The advisors are all people who understand that whatever it is that makes a good movie is always a moving target. And as much wisdom and experience as they brought to bear, they also brought a very real humility to the task of helping me with my screenplay, and that’s what was so completely radical about the experience. I went on to meet with Howard Rodman, Craig Lucas, Naomi Foner, David Veloz, and Frank Pierson, and all of them focused on my particular project and its particular life, its needs, its possibilities, appreciating the work and approaching the re-write with the simple sense that we were somehow in this together. Outside of my writing partners and film collective, I hadn’t expected to ever enjoy that kind of community.

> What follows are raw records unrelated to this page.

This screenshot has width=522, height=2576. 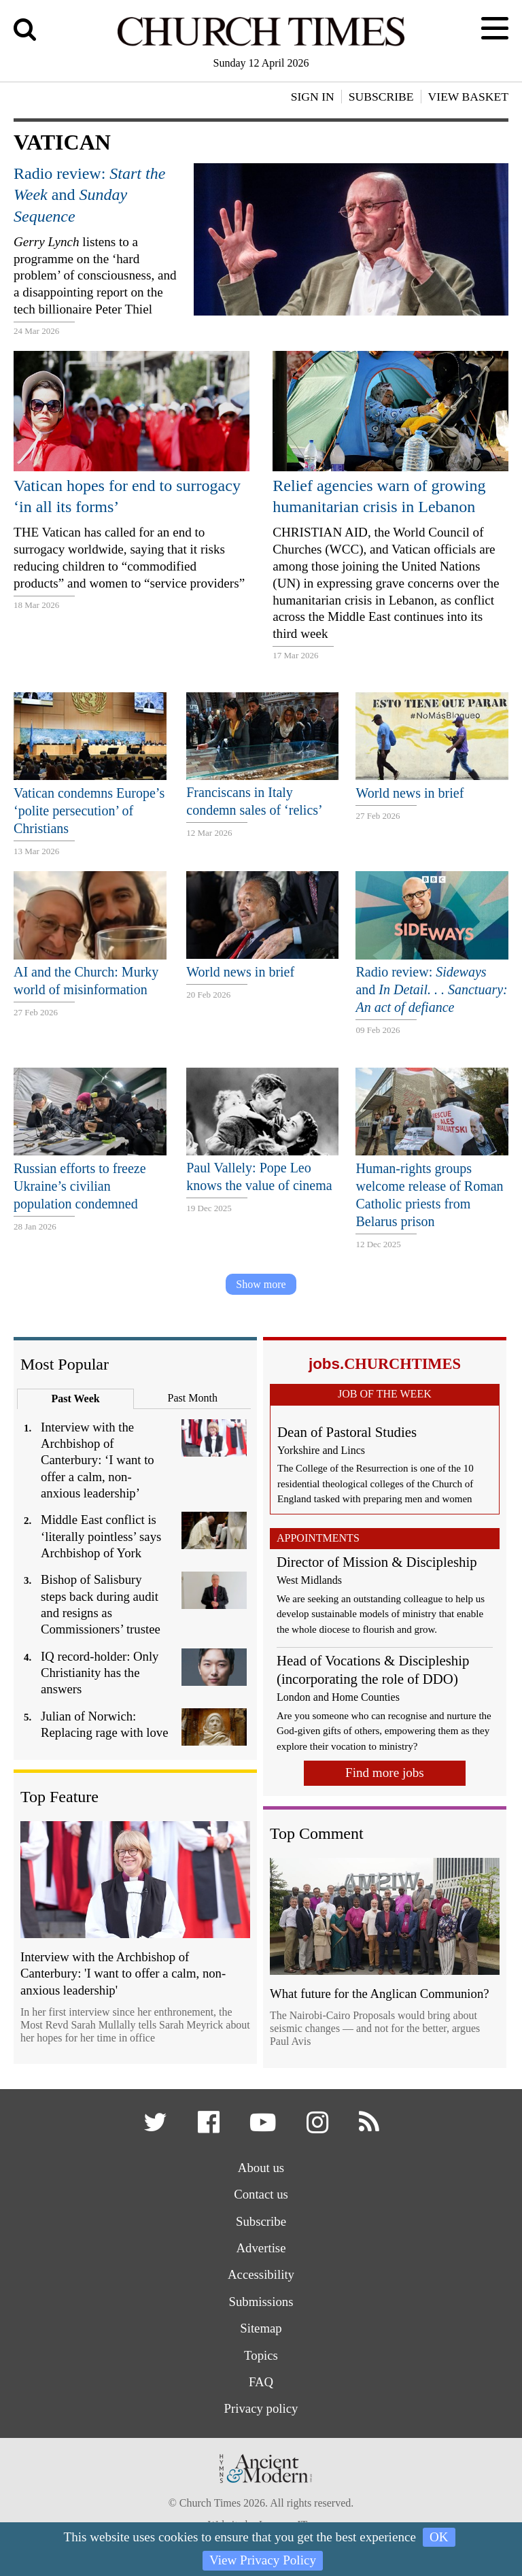 What do you see at coordinates (261, 44) in the screenshot?
I see `[Church Times]` at bounding box center [261, 44].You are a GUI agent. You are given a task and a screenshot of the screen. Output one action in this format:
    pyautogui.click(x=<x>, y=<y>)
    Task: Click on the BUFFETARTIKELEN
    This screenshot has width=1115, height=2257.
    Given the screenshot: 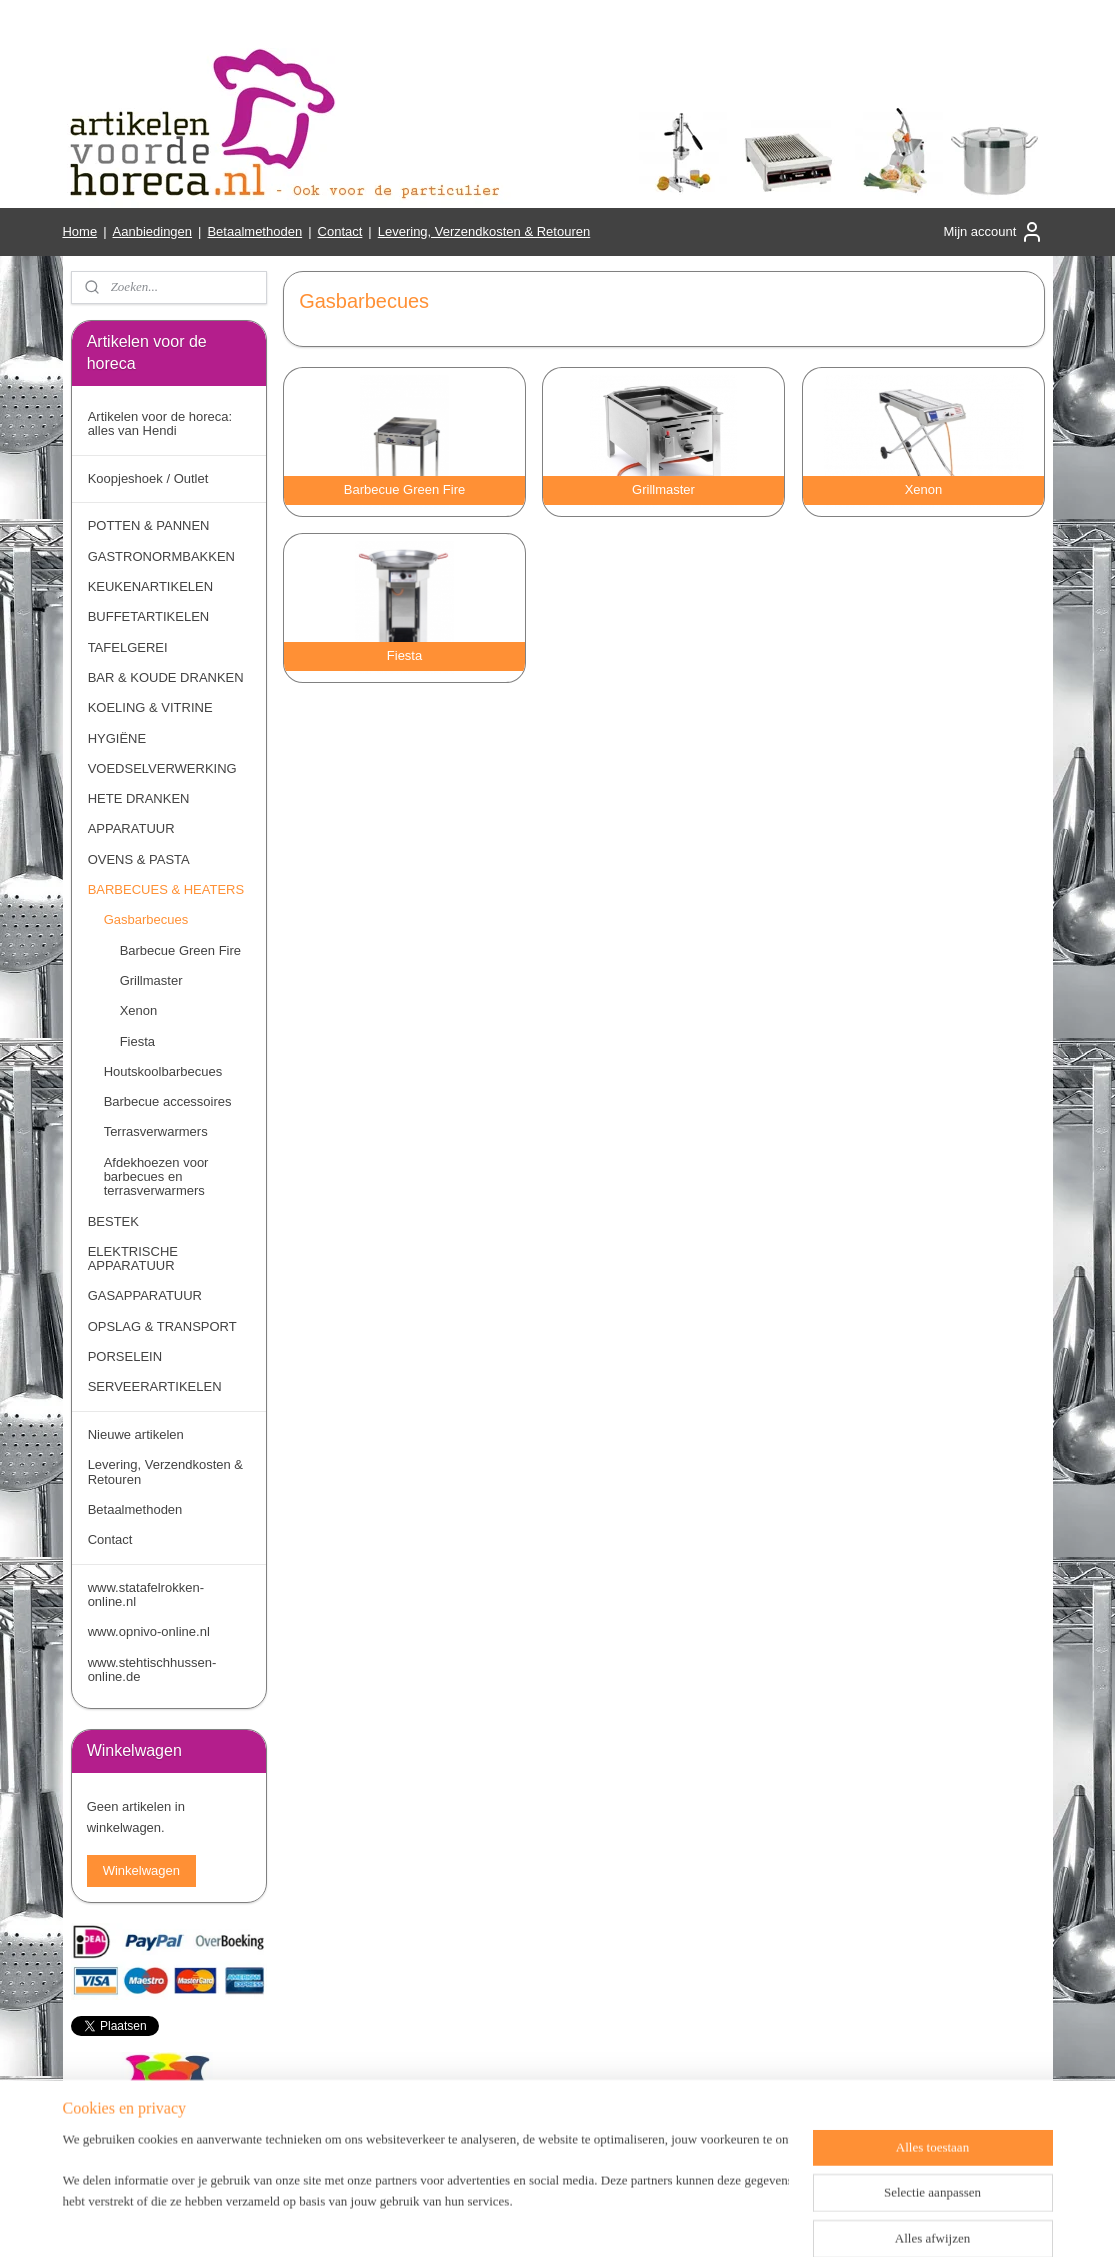 What is the action you would take?
    pyautogui.click(x=149, y=616)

I met the other advisors, too. . .at dinner, at screenings, at drinks. I yelled at Guillermo Arriaga for claiming that, “America is a meritocracy,” and I was yelled at by Frank Pierson for my rather economical first film.I talked about music some - but not nearly enough - with Allison Anders... And hanging out with the other Fellows was as much a privilege, and as edifying, as any of the formal meetings. These are the people who will make the movies that I will love, and I hope to make a movie they will love – and that sense of fraternity is, now that I think of it, maybe one of the best things I took from Lab.

Now, I don’t like these kinds of things – wrap-up letters from the club retreat, concert reviews, party reports, whatnot - they’re so often problematic, and rarely do justice to the event, nor, do they usually serve any clear purpose past self-congratulation. But, smiling, here goes: I have say how enormously happy I am that the workshop truly was, above all, about the work and about making a community. I am profoundly grateful to Michelle and Matthew and Michael and Ilyse and Alesia and everyone else who worked so hard to provide this amazing environment for good honest work and community to grow. Community is so rare to come by, and it is only through the vision and sweat of people like Michelle that community is ever forged.

I returned to my life and my ten dozen commitments and the great scrambling mess of trying to get my next movie made feeling very different, not simply because of the support, the direction and advice, the connections made. But because, most of all, of the great counter-example that the workshop represents to the film business as usual. We’re in this thing together, after all.

D.W. Harper was in residence at the January Screenwriters Lab to develop Dreamland, his current feature film project which looks into the heart and mind of Timothy McVeigh.